The National Institute of Standards and Technology (NIST) also drew attention to the death spiral of TerraUSD (UST), the third largest stablecoin by market capitalization at the time of the study, which lost its peg in May 2022. Some of the security issues discussed in the report include unauthorized release or arbitrary security. Theft and vulnerabilities in smart contracts, oracle data and exploitation of the main blockchain.
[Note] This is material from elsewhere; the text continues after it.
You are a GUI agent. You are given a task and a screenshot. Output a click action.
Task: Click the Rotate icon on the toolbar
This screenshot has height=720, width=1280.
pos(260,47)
Given the credibility of stablecoin issuers, NIST suspects that creators, maintainers, and maintainers of stablecoin systems may be using their privileged position to deceive investors and holders. Summing up, NIST stated:

“This security analysis showed that two stablecoins that perform almost identically on third-party markets and are able to buy and sell goods in fixed rate coins can have significantly different risk profiles.”
According to NIST, decentralized finance (CeFi) architectures are more prone to trust issues due to greater reliance on human trust, while decentralized finance (DeFi) architectures are typically more prone to security issues due to increased smart contract code complexity and critical functionality. . .
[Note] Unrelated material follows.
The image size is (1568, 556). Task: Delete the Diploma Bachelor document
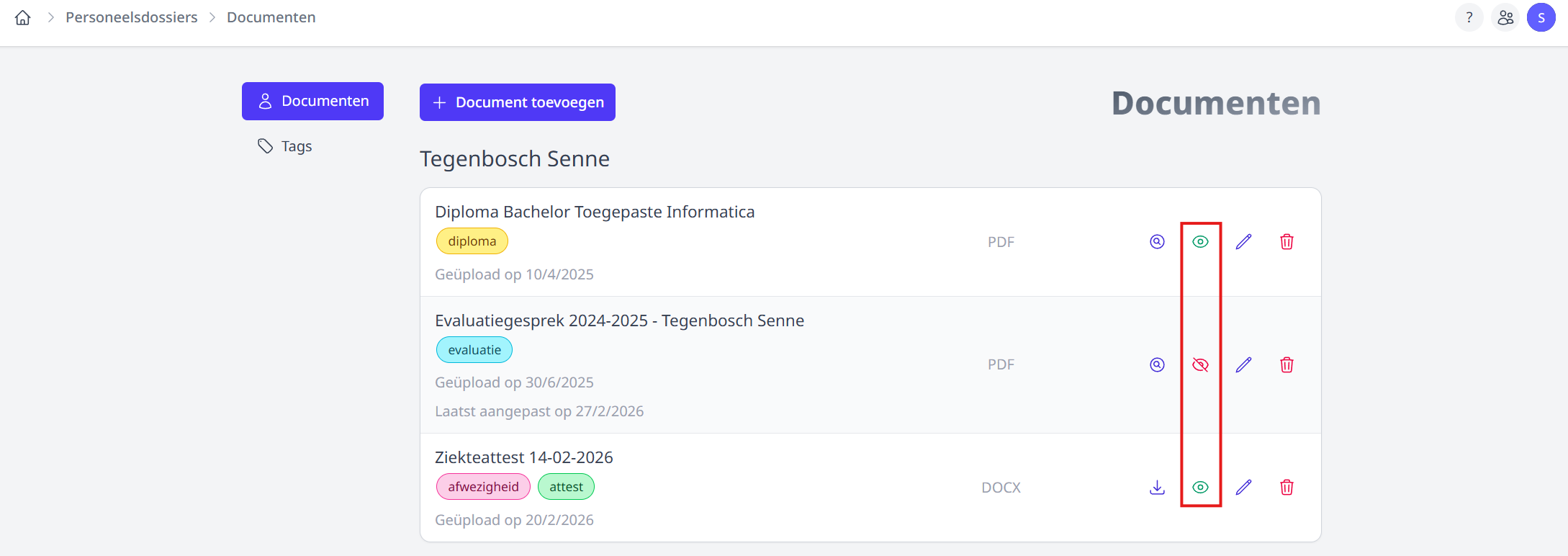coord(1287,242)

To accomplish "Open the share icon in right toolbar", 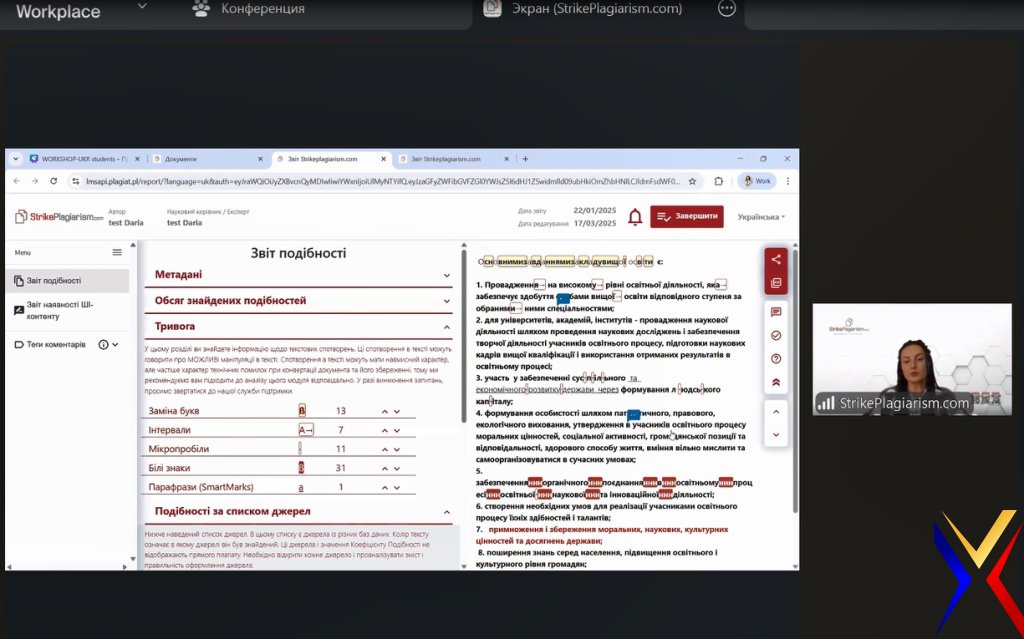I will (775, 259).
Related: Stablecoins have lost $38 billion since May as revenue plummets and projects collapse

On October 3, the Department of Justice (DOJ) objected to Celsius’ proposal to resume withdrawals for select clients and sell its stablecoin holdings. According to U.S. Department of Justice custodian William Harrington:

“The proposals are premature and should be rejected even after the expert’s report has been submitted. First, the withdrawal movement aims to impulsively distribute funds among a group of creditors before the debtors’ cryptocurrency assets are fully explored.”
Concluding the discussion, Harrington said that the offer should not be considered until an expert’s report is available, noting that “any distribution or sale to interested parties should be delayed and the trustee in the United States and the court will be able to decide.” on the amount of interest-bearing liabilities, claims on them, their assets, etc. “The debtors really intend to pay them to their creditors.”